ASP.NET Identity, add another user to role instantly (they don't have to log out and in again)

Question

First of all, I\'m aware of this question: MVC 5 AddToRole requires logout before it works?

and this one: What is ASP.NET Identity's IUserSecurityStampStore

Answer 1

Starting from the bottom of your question. User.IsInRole() goes into user cookie and checks what roles are stored in that cookie. Hence it requires relogin for changes to take effect. And yes, you are correct in saying that UserManager.IsInRole() checks with database, not with the cookie.

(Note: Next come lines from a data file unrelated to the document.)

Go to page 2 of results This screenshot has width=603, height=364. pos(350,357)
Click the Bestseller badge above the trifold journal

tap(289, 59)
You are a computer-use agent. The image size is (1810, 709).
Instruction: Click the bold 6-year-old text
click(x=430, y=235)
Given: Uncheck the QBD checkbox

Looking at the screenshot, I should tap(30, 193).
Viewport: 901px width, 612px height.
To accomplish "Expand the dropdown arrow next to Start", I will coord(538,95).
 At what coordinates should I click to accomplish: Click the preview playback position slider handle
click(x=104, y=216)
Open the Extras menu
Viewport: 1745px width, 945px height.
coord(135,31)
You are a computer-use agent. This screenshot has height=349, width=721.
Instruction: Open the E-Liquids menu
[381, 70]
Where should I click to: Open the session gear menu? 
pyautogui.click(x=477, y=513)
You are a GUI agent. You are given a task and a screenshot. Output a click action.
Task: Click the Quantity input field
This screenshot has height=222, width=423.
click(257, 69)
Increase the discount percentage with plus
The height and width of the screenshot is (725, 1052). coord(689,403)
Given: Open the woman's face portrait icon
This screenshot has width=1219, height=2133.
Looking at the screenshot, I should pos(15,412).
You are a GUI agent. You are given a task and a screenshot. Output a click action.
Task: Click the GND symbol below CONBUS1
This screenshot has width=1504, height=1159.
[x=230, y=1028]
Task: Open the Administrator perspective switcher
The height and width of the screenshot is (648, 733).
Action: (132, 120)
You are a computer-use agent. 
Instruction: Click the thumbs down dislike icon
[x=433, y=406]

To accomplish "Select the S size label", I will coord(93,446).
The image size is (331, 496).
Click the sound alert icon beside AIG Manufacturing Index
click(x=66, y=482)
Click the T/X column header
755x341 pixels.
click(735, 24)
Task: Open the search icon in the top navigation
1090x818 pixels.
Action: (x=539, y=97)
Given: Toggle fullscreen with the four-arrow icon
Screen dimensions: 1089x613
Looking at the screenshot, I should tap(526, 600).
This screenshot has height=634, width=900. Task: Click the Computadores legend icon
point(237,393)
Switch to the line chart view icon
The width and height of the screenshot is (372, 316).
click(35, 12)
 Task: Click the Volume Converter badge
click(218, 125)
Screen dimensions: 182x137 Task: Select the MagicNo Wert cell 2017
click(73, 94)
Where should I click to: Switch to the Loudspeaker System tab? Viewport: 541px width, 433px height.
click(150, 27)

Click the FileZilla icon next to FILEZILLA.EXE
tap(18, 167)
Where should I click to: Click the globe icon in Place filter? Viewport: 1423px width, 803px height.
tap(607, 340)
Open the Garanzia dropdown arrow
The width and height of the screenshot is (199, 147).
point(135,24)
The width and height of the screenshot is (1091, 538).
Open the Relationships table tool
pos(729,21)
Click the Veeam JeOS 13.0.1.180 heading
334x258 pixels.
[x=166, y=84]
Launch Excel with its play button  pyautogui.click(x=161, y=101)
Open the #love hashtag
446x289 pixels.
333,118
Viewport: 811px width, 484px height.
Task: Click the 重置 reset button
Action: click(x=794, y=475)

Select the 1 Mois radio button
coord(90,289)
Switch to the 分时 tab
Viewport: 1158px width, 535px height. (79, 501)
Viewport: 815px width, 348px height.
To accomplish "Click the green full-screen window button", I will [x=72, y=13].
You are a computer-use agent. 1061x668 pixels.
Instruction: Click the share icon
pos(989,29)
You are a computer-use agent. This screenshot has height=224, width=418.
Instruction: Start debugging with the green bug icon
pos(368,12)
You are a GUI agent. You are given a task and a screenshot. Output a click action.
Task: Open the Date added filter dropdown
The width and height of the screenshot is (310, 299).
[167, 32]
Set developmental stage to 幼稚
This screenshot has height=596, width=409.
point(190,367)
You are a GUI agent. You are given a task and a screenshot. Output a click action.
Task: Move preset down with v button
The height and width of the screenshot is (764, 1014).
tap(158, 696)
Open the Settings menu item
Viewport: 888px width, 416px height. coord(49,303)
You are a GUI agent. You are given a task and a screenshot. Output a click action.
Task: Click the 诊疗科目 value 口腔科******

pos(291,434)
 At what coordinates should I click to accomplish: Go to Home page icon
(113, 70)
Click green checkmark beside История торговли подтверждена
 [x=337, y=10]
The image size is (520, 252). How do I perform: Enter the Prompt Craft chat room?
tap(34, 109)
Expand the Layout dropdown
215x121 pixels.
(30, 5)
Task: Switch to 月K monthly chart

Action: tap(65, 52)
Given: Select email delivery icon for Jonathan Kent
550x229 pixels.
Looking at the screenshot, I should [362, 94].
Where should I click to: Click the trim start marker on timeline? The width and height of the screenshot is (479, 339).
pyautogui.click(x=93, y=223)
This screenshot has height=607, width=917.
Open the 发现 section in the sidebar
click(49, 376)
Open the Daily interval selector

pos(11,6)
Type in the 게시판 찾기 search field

To make sure role changes are applied immediately you need to check for change in roles on every request. To do that in Startup.Auth.cs find this line:

OnValidateIdentity = SecurityStampValidator.OnValidateIdentity(
    validateInterval: TimeSpan.FromMinutes(0), // <-- This is zero. Check on every request
    regenerateIdentity: (manager, user) => user.GenerateUserIdentityAsync(manager)),

This is a framework's way of updating cookie. By default validateInterval is set for 30 minutes. If you set it to zero, the system will create a new cookie with updated roles on every request. This might be too much DB-load if you have enough users hitting your system at the same time. So I'd increase the timespan to 30-seconds-1-2minutes.

This feature was built as a way to logout all sessions by a single password change. But also works well for your purposes.